The Department is a municipal water utility. Veolia Water Indianapolis, LLC and Veolia Water North America Operating Service, LLC (collectively, "Veolia") is an independent contractor who, at all times relevant to this appeal, managed and operated all water treatment and distribution facilities owned by the Department. Under the terms of its contract, Veolia managed and operated all meter reading, billing, and collection functions. Veolia was responsible for handling all customer complaints and service requests. Veolia was also responsible for performing any disconnection of residential water service for nonpayment.
The services provided to residential customers by Veolia were governed by a tariff (the "Tariff"). The Tariff was approved by the IURC on September 11, 2002, and contained approved fees and procedures relating to the disconnection of residential water service for nonpayment. According to the terms of the Tariff, the procedure for involuntary disconnection was as follows:
Appellant's App. pp. 46-47. The Tariff also provided that a residential customer would be subject to a $25 re-connect fee after having their water service involuntarily disconnected for nonpayment. Further, in addition to its other terms, the Tariff set forth the administrative process to be utilized by aggrieved customers. Specifically, the Tariff provided as follows:
Appellant's App. p. 63. The IURC has also established and made available procedures for the handling of complaints against a utility.
On May 16, 2011, the Department moved to dismiss Bridges's complaint alleging that the trial court lacked subject matter jurisdiction over the matter because Bridges had failed to exhaust the administrative remedies available to her through the Tariff. Bridges filed a response to the Department's motion to dismiss on June 13, 2011, in which she argued that the trial court had jurisdiction because she presented her claim as a breach of contract action and also that utilization of the Tariff-prescribed administrative remedies would have been futile. On June 21, 2011, Veolia joined the Department's motion.
The trial court heard argument on the Appellees' motion to dismiss on July 22, 2011. At Bridges's request, the trial court provided the parties with the opportunity to file additional post-hearing submissions. On August 25, 2011, the trial court granted the Appellees' motion to dismiss. Bridges filed a motion to correct error on September 26, 2011, which was denied by the trial court on November 9, 2011. This appeal follows.
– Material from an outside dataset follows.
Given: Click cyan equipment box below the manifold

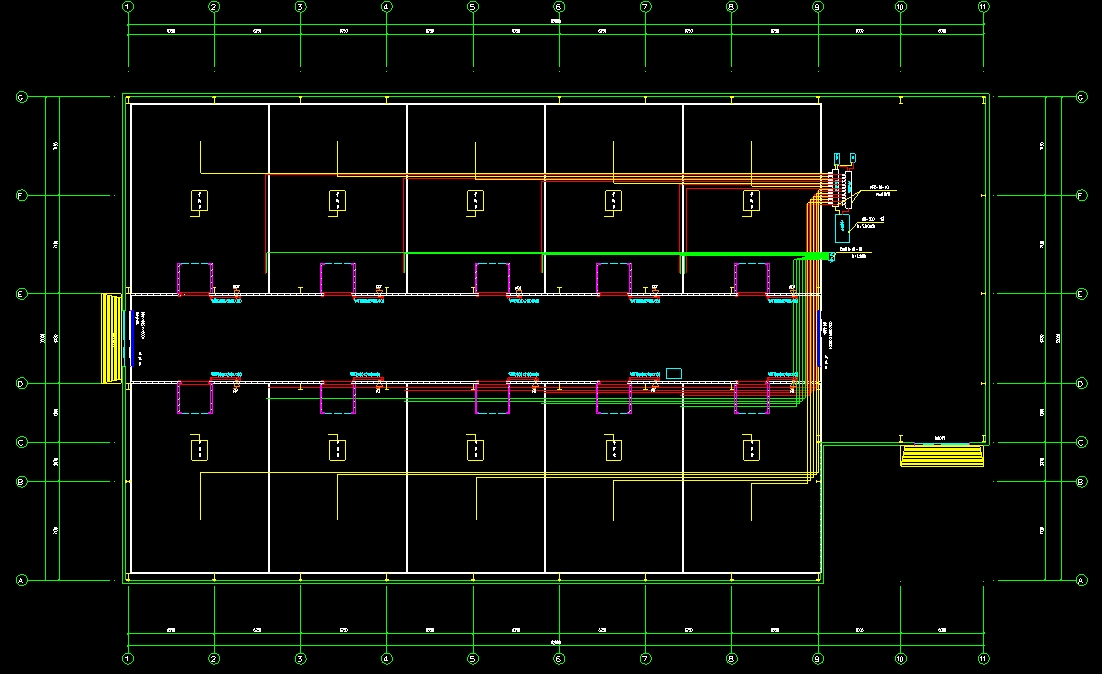Looking at the screenshot, I should point(843,228).
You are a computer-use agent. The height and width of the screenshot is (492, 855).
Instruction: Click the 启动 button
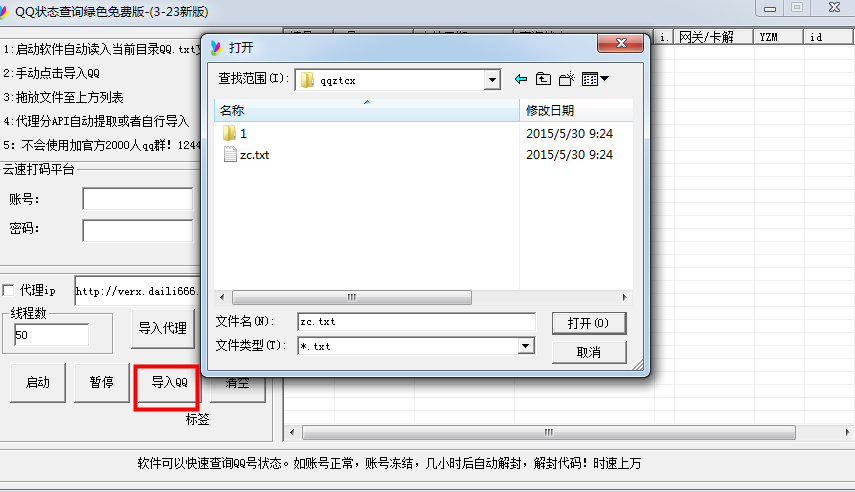tap(38, 383)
On appeal, Bridges contends that the trial court abused its discretion in denying her motion to correct error after the trial court granted the Appellees' motion to dismiss her complaint for lack of subject matter jurisdiction pursuant to Indiana Trial Rule 12(B)(1).
Wurster Const. Co., Inc. v. Essex Ins. Co., 918 N.E.2d 666, 671 (Ind.Ct.App.2009).
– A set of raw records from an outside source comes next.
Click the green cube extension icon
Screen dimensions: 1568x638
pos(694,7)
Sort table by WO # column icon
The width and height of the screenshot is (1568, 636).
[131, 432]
In arguing that the trial court abused its discretion by denying her motion to correct error, Bridges claims that the IURC did not have exclusive jurisdiction over her claim. Alternatively, Bridges claims that even if the IURC did have exclusive jurisdiction over her claim, her failure to exhaust the available administrative remedies should be excused because the exhaustion of said remedies would have been futile. For their part, the Appellees argue that the IURC did have exclusive jurisdiction over Bridges's claim. Appellees further argue that exhaustion of the available administrative remedies would not have been futile, and, as such, Bridges's failure to exhaust said remedies should not be excused.
United States Gypsum, Inc. v. Ind. Gas Co., 735 N.E.2d 790, 795 (Ind.2000).
Haggard v. PSI Energy, Inc., 575 N.E.2d 687, 690 (Ind.Ct.App.1991).
"It has long been Indiana law that a claimant with an available administrative remedy must pursue that remedy before being allowed access to the courts." Turner v. City of Evansville, 740 N.E.2d 860,
The Indiana Supreme Court has, on several occasions, articulated that the reasoning behind the policy of requiring exhaustion of administrative remedies before review by the courts is permitted is that "[p]remature litigation may be avoided, an adequate record for judicial review may be compiled, and agencies retain the opportunity and autonomy to correct their own errors." Advantage Home Health Care, Inc. v. Ind. State Dep't of Health, 829 N.E.2d 499, 503 (Ind.2005); Turner, 740 N.E.2d at 862; State Bd. of Tax Comm'rs v. Montgomery, 730 N.E.2d 680, 684 (Ind. 2000). "Even if the ground of complaint is the unconstitutionality of the statute, which may be beyond the agency's power to resolve, exhaustion may still be required because administrative action may resolve the case on other grounds without confronting broader legal issues." Turner, 740 N.E.2d at 862 (internal quotation omitted).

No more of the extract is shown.